One of my lovely former students, Brian Peterson, was recently invited to blog for Ms. JD about a presentation given by the current ABA President, Laurel Bellows. He seized the opportunity with gusto: http://ms-jd.org/summary-and-discussion-building-her-power-base-talk-laurel-bellows. His contribution has already secured him an invitation to blog again. When Brian was sharing this good news with me, he asked if I had noticed how he had used the opening of Henry V to help him frame his introduction. How bizarre that a person such as myself should fail to notice such I thing! But when I looked again, the allusions to that play’s famous Prologue were unmistakable. For instance, Brian describes the blog as “an unworthy scaffold to bring forth so great a presentation” and entreats readers to put their “imaginary forces to work.” He then sets the stage, just as the "Chorus" does in the Prologue to the Bard’s most rousing history play, which begins:

O for a Muse of fire, that would ascend
The brightest heaven of invention,
A kingdom for a stage, princes to act
And monarchs to behold the swelling scene!
Then should the warlike Harry, like himself,
Assume the port of Mars; and at his heels,
Leash'd in like hounds, should famine, sword and fire
Crouch for employment. But pardon, and gentles all,
The flat unraised spirits that have dared
On this unworthy scaffold to bring forth
So great an object[.]

What Brian does not know is that I have written a book about legal writing called Muse of Fire, whose title is an allusion to this same speech.
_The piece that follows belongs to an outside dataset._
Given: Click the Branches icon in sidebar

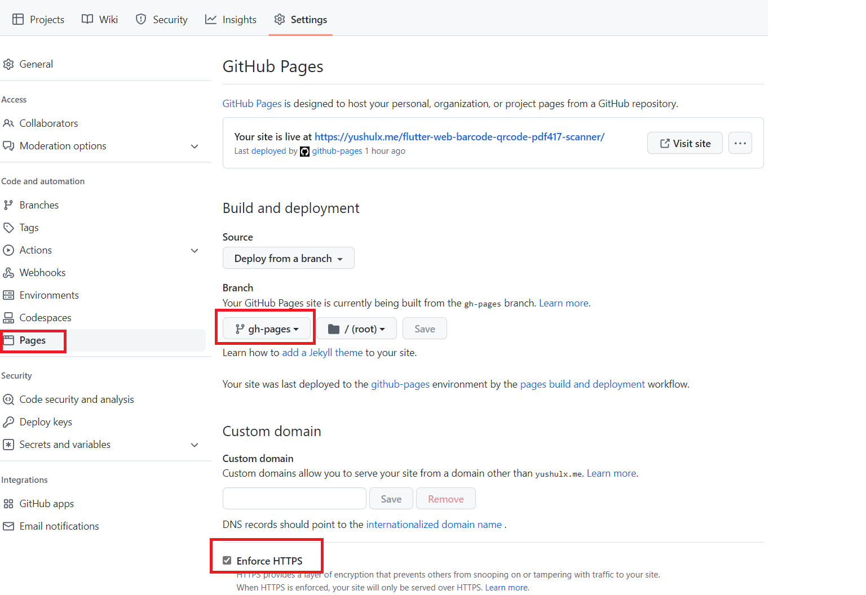Looking at the screenshot, I should coord(8,205).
That book has yet to see the light of day, so there is no reason why he (or most anyone else) would know about it. Nor does he know that a question he asked me back when he was a One-L inspired one of the chapters. That chapter is about accepting the limited leeway lawyers have—especially non-famous lawyers—to indulge in stylistic innovation when they write legal documents. Just as Shakespearean actors in Elizabethan times had only a handful of devices at their disposal, the legal writer has to find ways to be creative within a very narrow range of acceptable options. Yet just like the Chorus in Henry V, lawyers need to commit to doing their utmost to make their dry legal arguments or explain their complex factual predicates so that they seem vivid and accessible to a busy, harried reader. And unlike the Chorus, legal writers cannot ask their audience to “[p]iece out our imperfections with your thoughts” or read with “humble patience.” If legal writers hope to see their work “kindly judged,” they have to do most of the heavy lifting themselves.

In any event, big congrats, Brian, on an excellent job inducing his readers to “gently hear” all that he has to say!